/Feather-M0-Adalogger

Code for Feather M0 Adalogger

Primary LanguageC++MIT LicenseMIT

Code for Feather M0 Adalogger

All code is primarily for [Feather M0 Hardware] (https://learn.adafruit.com/adafruit-feather-m0-adalogger/) by Adafruit which handily runs the SAMD21 chip (i.e. Arduino Zero) which has an an inbuilt RTC. The adafruit incantation has an onboard uSD card slot and lovely small form factor.

Repo for the code as I play with the new Feather M0 Adalogger from Adafruit. Aim will be to develop a standard logger code primarily for I2C devices but also ADC if you want. That makes use of the compact Feather M0, its RTC and deepsleep/low power modes.

SimpleLogger

First pass at a simple logger that saves ADC (in this case battery voltage) to uSD, it uses the RTC for a time stamp but not to set logging interval. Does not sleep and uses logfile.flush() to ensure every reading is saved. So is reasonably heavy on power. Much of the code comes from the Adafruit tutorial.

SimpleLogger2

Similar to simplelogger but with code in functions and minor revisions/tweaks. Still uses delay() and not RTC

SimpleSleep

Basic code using the RTCzero library to set the Feathers RTC into deep sleep every 5 seconds and blink the red LED twice to show its awake. Just a proof of concept not terribly useful on its own.

SimpleSleepUSB

Basic sketch to demonstate genrating serial during repeated awake/sleep cycles. It detaches the boards USB, puts the Feather M0 to sleep. When it wakes 10 seconds later it re-attaches the USB and allows serial output.

The USBDevice.detach(); -> rtc.standbyMode(); -> after RTC interupt -> USBDevice.attach(); was the crucial sequence it getting the Feather M0 to talk after sleeping.

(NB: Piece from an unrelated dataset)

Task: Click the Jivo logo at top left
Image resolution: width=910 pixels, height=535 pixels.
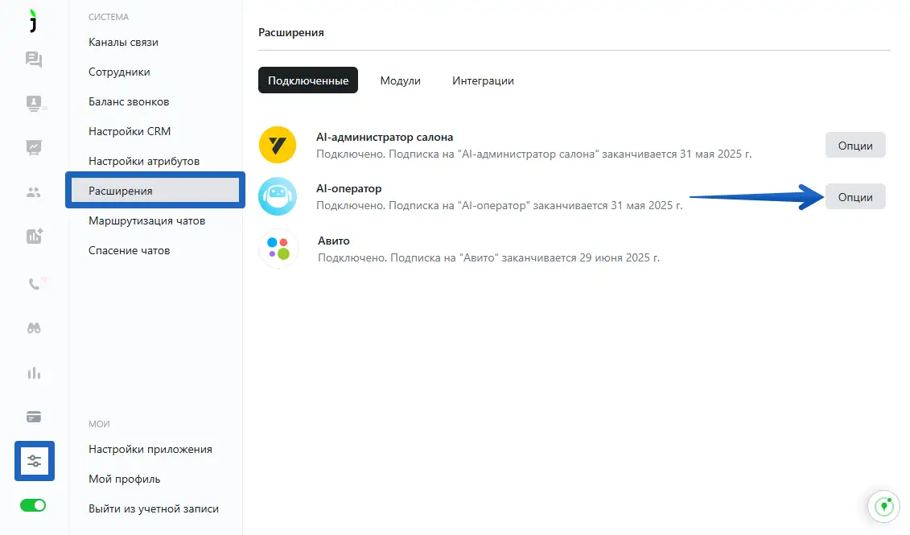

Note: You do need to remember to close the serial moniotr when the Feather goes into deepsleep as it won't just start outputing to the same window when it wakes. You have to open another one once you hear the USB re-attach or see the LED's blink.

LowPowerLogger

Basic logger that utilizes the Feather M0 Adalogger. It sets the RTC then wakes at regular intervals (15 secs by default) to write to the uSD card. Currently just logs battery voltage but could of course log anything with additional code. It has basic error code for uSD startup, flushes after every SD card write (so not the most efficient) and flashes the green LED each sample.